The concrete numbers on my machine were (... you can tell from the benchmark names that this didn't quite turn out how I had expected):
test naive ... bench: 2,177,060 ns/iter (+/- 248,300)
test quote_optimized_unquote ... bench: 1,148,483 ns/iter (+/- 350,485)
Specifically, I get a 2x speedup from using this (generated using the python pygments.regex_opt
algorithm linked above):
\b(Self|a(?:bstract|s)|b(?:ecome|o(?:ol|x)|reak)|c(?:har|on(?:st|tinue)|rate)|do|e(?:lse|num|xtern)|f(?:32|64|alse|inal|n|or)|i(?:1(?:28|6)|32|64|mpl|size|[8fn])|l(?:et|oop)|m(?:a(?:cro|tch)|o(?:d|ve)|ut)|override|p(?:riv|ub)|re(?:f|turn)|s(?:elf|t(?:atic|r(?:(?:uct)?))|uper)|t(?:r(?:ait|ue|y)|ype(?:(?:of)?))|u(?:1(?:28|6)|32|64|8|ns(?:afe|ized)|s(?:(?:(?:iz)?)e))|virtual|wh(?:(?:er|il)e)|yield)\b
Compared to this (generated by putting some clothes around the result of words.join('|')
:
\b(as|break|const|continue|crate|else|enum|extern|false|fn|for|if|impl|in|let|loop|match|mod|move|mut|pub|ref|return|self|Self|static|struct|super|trait|true|type|unsafe|use|where|while|abstract|become|box|do|final|macro|override|priv|typeof|unsized|virtual|yield|try|i8|i16|i32|i64|i128|isize|u8|u16|u32|u64|u128|usize|bool|char|str|f32|f64)\b
(These match something vaguely shaped like the list of Rust keywords and builtin types)

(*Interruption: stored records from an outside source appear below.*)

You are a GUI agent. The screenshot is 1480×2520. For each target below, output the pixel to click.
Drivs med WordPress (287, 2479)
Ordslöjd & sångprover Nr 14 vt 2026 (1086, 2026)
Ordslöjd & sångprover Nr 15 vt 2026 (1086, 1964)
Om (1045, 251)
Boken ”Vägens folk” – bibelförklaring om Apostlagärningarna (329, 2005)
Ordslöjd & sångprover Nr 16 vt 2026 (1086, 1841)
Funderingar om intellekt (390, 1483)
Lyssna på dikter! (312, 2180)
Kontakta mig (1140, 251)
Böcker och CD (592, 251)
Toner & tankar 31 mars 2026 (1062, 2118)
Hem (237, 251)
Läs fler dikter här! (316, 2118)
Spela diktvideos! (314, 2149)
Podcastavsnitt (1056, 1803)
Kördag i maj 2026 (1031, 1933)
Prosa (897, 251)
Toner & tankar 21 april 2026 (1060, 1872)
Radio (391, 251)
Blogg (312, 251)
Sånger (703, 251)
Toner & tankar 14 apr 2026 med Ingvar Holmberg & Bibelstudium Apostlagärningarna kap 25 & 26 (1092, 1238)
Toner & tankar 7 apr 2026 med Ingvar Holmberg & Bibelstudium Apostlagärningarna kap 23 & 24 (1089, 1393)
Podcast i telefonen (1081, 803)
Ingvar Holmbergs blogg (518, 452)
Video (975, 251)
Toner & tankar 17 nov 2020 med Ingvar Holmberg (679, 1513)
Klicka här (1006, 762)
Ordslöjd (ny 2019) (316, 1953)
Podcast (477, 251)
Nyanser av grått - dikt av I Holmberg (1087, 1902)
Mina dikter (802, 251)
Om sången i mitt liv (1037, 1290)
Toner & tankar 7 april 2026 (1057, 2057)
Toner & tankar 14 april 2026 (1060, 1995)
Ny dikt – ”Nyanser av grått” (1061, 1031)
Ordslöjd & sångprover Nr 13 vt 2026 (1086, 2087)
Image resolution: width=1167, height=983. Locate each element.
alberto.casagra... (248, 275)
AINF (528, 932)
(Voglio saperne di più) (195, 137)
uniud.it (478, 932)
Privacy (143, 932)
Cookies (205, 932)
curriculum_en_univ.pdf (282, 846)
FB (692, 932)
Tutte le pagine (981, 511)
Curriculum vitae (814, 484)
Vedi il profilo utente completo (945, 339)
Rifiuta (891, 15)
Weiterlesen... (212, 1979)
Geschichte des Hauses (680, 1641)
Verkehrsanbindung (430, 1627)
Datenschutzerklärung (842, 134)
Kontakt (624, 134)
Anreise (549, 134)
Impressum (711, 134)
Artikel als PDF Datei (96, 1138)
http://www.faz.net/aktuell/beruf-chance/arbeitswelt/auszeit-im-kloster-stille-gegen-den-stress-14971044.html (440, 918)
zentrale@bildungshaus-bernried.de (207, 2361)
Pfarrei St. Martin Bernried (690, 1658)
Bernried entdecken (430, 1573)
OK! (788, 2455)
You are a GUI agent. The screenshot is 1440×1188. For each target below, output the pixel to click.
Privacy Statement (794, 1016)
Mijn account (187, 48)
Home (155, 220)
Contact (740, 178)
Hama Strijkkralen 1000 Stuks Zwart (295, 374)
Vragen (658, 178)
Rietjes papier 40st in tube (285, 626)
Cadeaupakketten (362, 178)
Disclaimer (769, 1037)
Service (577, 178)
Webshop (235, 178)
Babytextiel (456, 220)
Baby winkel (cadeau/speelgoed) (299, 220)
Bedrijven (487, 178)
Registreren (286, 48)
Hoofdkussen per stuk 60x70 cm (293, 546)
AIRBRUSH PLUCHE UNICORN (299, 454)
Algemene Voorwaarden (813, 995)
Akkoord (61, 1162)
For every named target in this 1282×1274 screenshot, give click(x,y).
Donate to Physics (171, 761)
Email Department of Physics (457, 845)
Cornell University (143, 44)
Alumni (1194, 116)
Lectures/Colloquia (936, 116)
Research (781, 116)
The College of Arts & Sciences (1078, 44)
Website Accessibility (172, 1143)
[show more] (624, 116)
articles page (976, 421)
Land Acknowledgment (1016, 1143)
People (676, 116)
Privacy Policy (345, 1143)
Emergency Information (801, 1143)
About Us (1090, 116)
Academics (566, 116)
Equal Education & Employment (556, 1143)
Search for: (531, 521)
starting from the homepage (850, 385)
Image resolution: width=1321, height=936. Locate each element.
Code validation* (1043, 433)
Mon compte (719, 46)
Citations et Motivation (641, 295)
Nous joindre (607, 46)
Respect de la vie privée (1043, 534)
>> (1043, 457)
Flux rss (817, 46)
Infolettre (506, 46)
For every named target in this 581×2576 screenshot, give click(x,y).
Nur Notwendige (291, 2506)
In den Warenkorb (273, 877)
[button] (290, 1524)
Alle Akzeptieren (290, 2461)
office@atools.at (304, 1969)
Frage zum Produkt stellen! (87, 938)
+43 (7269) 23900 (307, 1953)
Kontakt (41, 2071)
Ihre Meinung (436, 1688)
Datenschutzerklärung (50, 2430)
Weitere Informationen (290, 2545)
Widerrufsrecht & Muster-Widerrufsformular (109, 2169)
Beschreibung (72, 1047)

The runnable (after a small amount of legwork) benchmark is available here: https://gist.github.com/thomcc/eeb77d34d8924444b5778d2e451caac6
(Note that the actual operation it's benching isn't really what the highlighting loop looks like, although I guess it's not entirely different either)
Anyway, now that all that rambling and background si out of the way, you can probably guess what I'm asking for, but just to be concrete:
I would for to not need to perform this kind of optimization on the input. It seems like perhaps the regex crate could perform something like it itself, or maybe something else could be done.
P.S. Psst, I uh, also wouldn't mind some pointers for a workaround, if you've got any (unless it's likely to be an easy fix, anyway). Or more generally, advice for how to match against a long list of words efficiently:
- Should I do nothing because the numbers I saw are atypical and in practice this optimization won't generally help?
- Should I slightly rephrase the regexs so that another optimization can kick in? (I have some flexibility here, and can plausibly avoid the leading
\b
with some effort, for example). - Should I just port that python optimization to my code, and just run it on the input word-lists before tossing them to
regex
? - Should I instead use the aho_corasick (and/or
fst
) crate directly, and then figure out word boundaries after-the-fact usingcryingguessingmy wit and ingenuity?